▶ PROBLEM DETAILS
From the first line of the entries below, reproduce everything exactly through the line with "The height and", and nothing more.

- - - - - - -

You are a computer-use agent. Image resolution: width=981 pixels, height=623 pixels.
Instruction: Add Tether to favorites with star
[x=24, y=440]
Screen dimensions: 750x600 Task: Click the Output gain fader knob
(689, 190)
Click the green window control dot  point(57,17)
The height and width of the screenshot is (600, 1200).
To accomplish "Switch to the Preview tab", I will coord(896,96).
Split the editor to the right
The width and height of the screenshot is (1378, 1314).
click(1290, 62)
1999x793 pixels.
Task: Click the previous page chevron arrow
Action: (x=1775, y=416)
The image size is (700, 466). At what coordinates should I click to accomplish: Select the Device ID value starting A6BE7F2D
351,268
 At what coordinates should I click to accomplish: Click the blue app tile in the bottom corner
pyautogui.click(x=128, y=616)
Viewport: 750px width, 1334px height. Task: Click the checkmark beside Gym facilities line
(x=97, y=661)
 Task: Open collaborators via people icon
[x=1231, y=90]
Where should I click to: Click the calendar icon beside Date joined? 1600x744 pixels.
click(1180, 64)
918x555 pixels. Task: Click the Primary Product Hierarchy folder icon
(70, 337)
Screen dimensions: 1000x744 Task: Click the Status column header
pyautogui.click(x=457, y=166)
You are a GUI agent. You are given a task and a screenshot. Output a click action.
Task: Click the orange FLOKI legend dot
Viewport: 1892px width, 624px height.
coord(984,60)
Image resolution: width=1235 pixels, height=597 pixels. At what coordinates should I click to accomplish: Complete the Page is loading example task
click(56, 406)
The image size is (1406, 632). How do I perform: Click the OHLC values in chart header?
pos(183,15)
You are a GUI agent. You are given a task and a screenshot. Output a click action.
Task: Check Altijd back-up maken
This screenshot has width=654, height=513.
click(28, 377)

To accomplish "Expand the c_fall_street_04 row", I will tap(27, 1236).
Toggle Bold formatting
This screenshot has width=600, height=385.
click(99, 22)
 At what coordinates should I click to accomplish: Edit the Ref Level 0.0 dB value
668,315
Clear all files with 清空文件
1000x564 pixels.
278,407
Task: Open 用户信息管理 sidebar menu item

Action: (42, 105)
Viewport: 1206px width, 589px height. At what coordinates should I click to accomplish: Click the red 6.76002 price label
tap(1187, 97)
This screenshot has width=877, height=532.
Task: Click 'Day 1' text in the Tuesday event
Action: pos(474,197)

- - - - - - -

▶ EXERCISE ANSWER
You are a computer-use agent. Image resolution: width=981 pixels, height=623 pixels.
Instruction: Add Tether to favorites with star
[x=24, y=440]
Screen dimensions: 750x600 Task: Click the Output gain fader knob
(689, 190)
Click the green window control dot  point(57,17)
The height and width of the screenshot is (600, 1200).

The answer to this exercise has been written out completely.